Thurs. Mar. 5, 2009
I voted for you
We understand that in Cabinet there is this thing called “collective responsibility”, where any decision made in Cabinet has to be supported in public by all members, even if individuals disagreed behind closed doors. Any member who disagrees with his Cabinet in public is obligated to resign.
Well, I think every citizen who casts a vote in any election, has the right to tell the elected members that, yes, “I voted for you”, if the elected member asks him. After all, your vote is supposed to be secret; the “secret ballot” is the foundation of our democracy. And by participating in the democratic process, each voter is saying that he/she will respect the will of the majority, and acknowledge the elected member as “duly elected”.
Why would an elected member need to know if I voted for him, if not to victimize me or to give me a favor? If we will have fairness and justice in the land, then all citizens need to tell their elected members, if asked, “yes, I voted for you”. “I was only wearing that shirt to fool the other side; I voted for you in secret.” Each elected member has a “collective responsibility” to all of us who make up the electorate.
Who bombed my house?
The Comptroller of Customs is the public official whose chief responsibility is to see that Customs duties and taxes are collected from people who import goods into or export goods out of Belize. His department is one of the biggest revenue earners for the government, meaning “we, the people”. The money that Customs collects helps to support our City Council with the fixing of our streets. It is used to provide the services in our hospitals, pay teachers’ salaries and students’ scholarships, salaries for all government employees – policemen, soldiers, nurses and doctors, the money that area representatives get to help out their constituents from time to time, etc., etc.
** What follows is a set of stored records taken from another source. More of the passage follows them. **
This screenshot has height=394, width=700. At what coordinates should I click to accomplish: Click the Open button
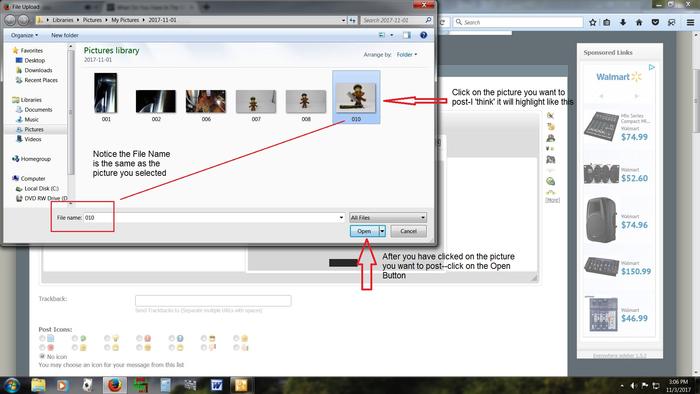[364, 231]
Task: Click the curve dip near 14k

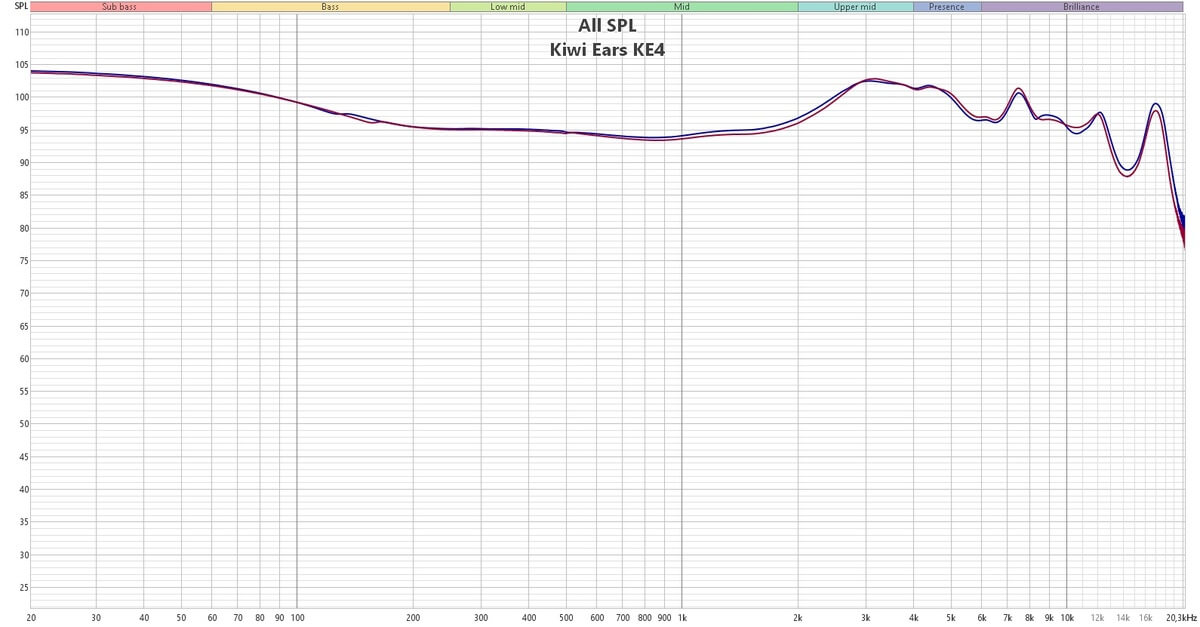Action: pos(1128,172)

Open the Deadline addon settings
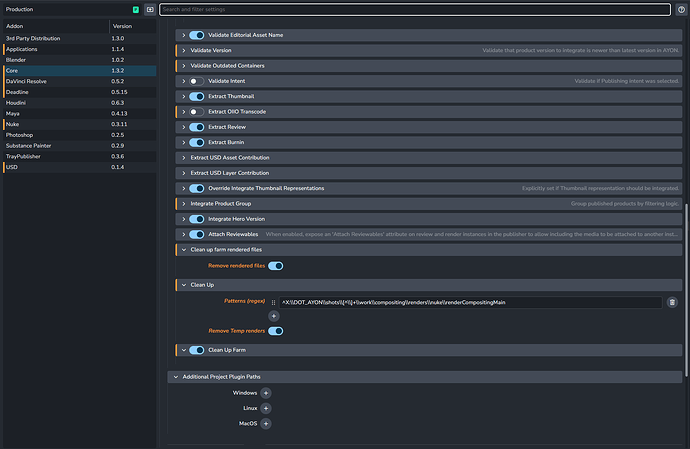point(20,91)
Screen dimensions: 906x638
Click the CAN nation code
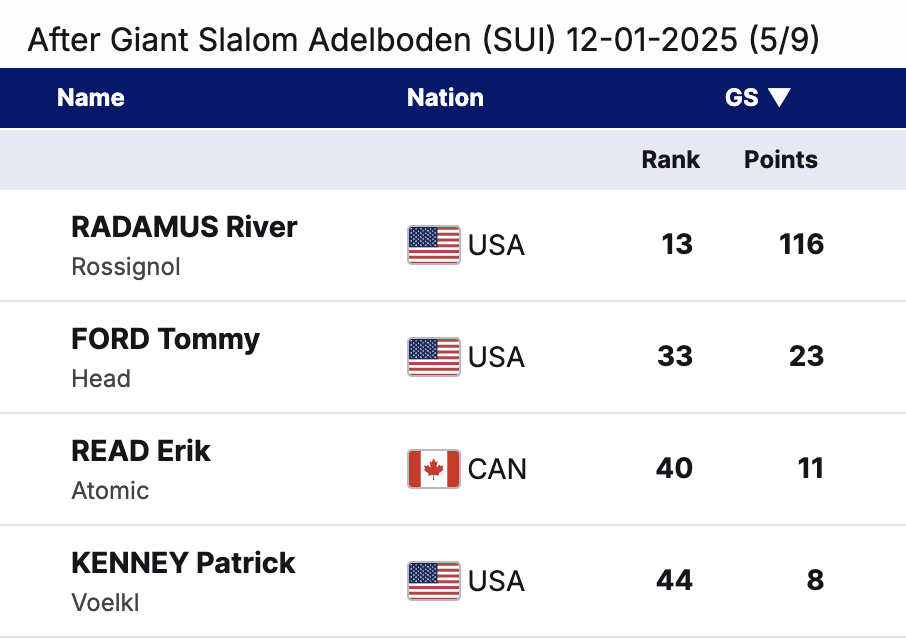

When anyone tries to hurt the Comptroller for doing his job, they are being selfish, and they are hurting every Belizean, every one of us who has to benefit from the Customs duties and taxes that we collect from Customs. If you hear anyone talking foolishness, or see anyone trying to do anything negative against our Comptroller, tell the young man, “Hold on, youth! When yu hurt wi Comptroller, yu di hurt all a wi.”
Wed. Mar. 10, 2009
The age of cowards
An old Western song by Patti Page said,
“Two men have quarreled, so two men will fight;
Oh, stop them before it’s too late.
Lord, stop them from doing this terrible thing,
For the sake of two women who wait.”
A former American Secretary of the Treasury, Alexander Hamilton, was killed in a famous pistol duel by “sitting Vice President Aaron Burr, on July 11, 1804.” (Wikipedia) Their difference “arose from a long-standing political and personal rivalry”. Crude, but hardly cowardly; it was all about honor.
These “beef settlers” that shoot in the dark from behind bushes, houses and fences need to be condemned by our whole society, everyone, from the “boardroom to the bases,” not just because they are murderers, but because they are cowards. Face your enemy and “go for your guns” like men, if you want respect as an “outlaw”; but there is no respect anywhere for cowards that shoot defenseless people or in their backs.